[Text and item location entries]
§ §

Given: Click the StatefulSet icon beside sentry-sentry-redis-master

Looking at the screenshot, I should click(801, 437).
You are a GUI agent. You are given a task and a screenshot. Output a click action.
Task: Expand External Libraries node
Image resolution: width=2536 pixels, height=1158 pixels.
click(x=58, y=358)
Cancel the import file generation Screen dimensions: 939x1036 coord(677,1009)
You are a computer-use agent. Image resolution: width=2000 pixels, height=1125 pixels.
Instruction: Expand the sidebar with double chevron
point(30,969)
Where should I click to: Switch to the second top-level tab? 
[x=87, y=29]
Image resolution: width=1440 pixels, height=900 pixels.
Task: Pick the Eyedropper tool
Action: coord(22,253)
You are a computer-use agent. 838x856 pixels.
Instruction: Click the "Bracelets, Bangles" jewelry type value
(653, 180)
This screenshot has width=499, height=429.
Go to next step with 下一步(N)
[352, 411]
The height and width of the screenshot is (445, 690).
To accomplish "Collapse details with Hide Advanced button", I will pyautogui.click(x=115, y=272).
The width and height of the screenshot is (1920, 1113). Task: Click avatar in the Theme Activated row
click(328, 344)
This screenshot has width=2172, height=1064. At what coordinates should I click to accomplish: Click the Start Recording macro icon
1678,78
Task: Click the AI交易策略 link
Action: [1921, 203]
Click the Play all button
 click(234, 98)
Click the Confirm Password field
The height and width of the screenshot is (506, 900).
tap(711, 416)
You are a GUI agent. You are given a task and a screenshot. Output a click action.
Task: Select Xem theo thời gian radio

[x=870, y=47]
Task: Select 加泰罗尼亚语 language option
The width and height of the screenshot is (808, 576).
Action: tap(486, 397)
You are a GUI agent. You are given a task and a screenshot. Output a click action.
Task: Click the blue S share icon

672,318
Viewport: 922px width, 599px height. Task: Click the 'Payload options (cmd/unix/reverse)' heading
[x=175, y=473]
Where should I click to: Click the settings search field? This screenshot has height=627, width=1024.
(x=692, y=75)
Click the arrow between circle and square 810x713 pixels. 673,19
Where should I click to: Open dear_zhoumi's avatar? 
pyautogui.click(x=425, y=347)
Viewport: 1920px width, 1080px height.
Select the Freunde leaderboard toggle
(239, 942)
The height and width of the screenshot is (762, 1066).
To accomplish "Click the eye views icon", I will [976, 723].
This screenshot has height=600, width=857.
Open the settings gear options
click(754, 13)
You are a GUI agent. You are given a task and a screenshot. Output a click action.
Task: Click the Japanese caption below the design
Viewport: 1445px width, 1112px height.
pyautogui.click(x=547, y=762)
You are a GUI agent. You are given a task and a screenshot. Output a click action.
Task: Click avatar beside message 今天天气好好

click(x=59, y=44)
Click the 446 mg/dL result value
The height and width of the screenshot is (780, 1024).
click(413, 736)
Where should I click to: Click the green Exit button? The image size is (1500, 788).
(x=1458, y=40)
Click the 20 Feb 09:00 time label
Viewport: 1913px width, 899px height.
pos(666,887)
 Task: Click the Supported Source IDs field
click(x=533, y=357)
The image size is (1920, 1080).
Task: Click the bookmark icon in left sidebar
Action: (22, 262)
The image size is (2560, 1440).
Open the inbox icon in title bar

§ §

Written exercise:
Write out all of the records again, switching "GUI agent" to "desktop agent" wherever it occurs and leaving everything else unchanged.

Answer in full:
Given: Click the StatefulSet icon beside sentry-sentry-redis-master

Looking at the screenshot, I should click(801, 437).
You are a desktop agent. You are given a task and a screenshot. Output a click action.
Task: Expand External Libraries node
Image resolution: width=2536 pixels, height=1158 pixels.
click(x=58, y=358)
Cancel the import file generation Screen dimensions: 939x1036 coord(677,1009)
You are a computer-use agent. Image resolution: width=2000 pixels, height=1125 pixels.
Instruction: Expand the sidebar with double chevron
point(30,969)
Where should I click to: Switch to the second top-level tab? 
[x=87, y=29]
Image resolution: width=1440 pixels, height=900 pixels.
Task: Pick the Eyedropper tool
Action: coord(22,253)
You are a computer-use agent. 838x856 pixels.
Instruction: Click the "Bracelets, Bangles" jewelry type value
(653, 180)
This screenshot has width=499, height=429.
Go to next step with 下一步(N)
[352, 411]
The height and width of the screenshot is (445, 690).
To accomplish "Collapse details with Hide Advanced button", I will pyautogui.click(x=115, y=272).
The width and height of the screenshot is (1920, 1113). Task: Click avatar in the Theme Activated row
click(328, 344)
This screenshot has width=2172, height=1064. At what coordinates should I click to accomplish: Click the Start Recording macro icon
1678,78
Task: Click the AI交易策略 link
Action: [1921, 203]
Click the Play all button
 click(234, 98)
Click the Confirm Password field
The height and width of the screenshot is (506, 900).
tap(711, 416)
You are a desktop agent. You are given a task and a screenshot. Output a click action.
Task: Select Xem theo thời gian radio

[x=870, y=47]
Task: Select 加泰罗尼亚语 language option
The width and height of the screenshot is (808, 576).
Action: tap(486, 397)
You are a desktop agent. You are given a task and a screenshot. Output a click action.
Task: Click the blue S share icon

672,318
Viewport: 922px width, 599px height. Task: Click the 'Payload options (cmd/unix/reverse)' heading
[x=175, y=473]
Where should I click to: Click the settings search field? This screenshot has height=627, width=1024.
(x=692, y=75)
Click the arrow between circle and square 810x713 pixels. 673,19
Where should I click to: Open dear_zhoumi's avatar? 
pyautogui.click(x=425, y=347)
Viewport: 1920px width, 1080px height.
Select the Freunde leaderboard toggle
(239, 942)
The height and width of the screenshot is (762, 1066).
To accomplish "Click the eye views icon", I will [976, 723].
This screenshot has height=600, width=857.
Open the settings gear options
click(754, 13)
You are a desktop agent. You are given a task and a screenshot. Output a click action.
Task: Click the Japanese caption below the design
Viewport: 1445px width, 1112px height.
pyautogui.click(x=547, y=762)
You are a desktop agent. You are given a task and a screenshot. Output a click action.
Task: Click avatar beside message 今天天气好好

click(x=59, y=44)
Click the 446 mg/dL result value
The height and width of the screenshot is (780, 1024).
click(413, 736)
Where should I click to: Click the green Exit button? The image size is (1500, 788).
(x=1458, y=40)
Click the 20 Feb 09:00 time label
Viewport: 1913px width, 899px height.
pos(666,887)
 Task: Click the Supported Source IDs field
click(x=533, y=357)
The image size is (1920, 1080).
Task: Click the bookmark icon in left sidebar
Action: (22, 262)
The image size is (2560, 1440).
Open the inbox icon in title bar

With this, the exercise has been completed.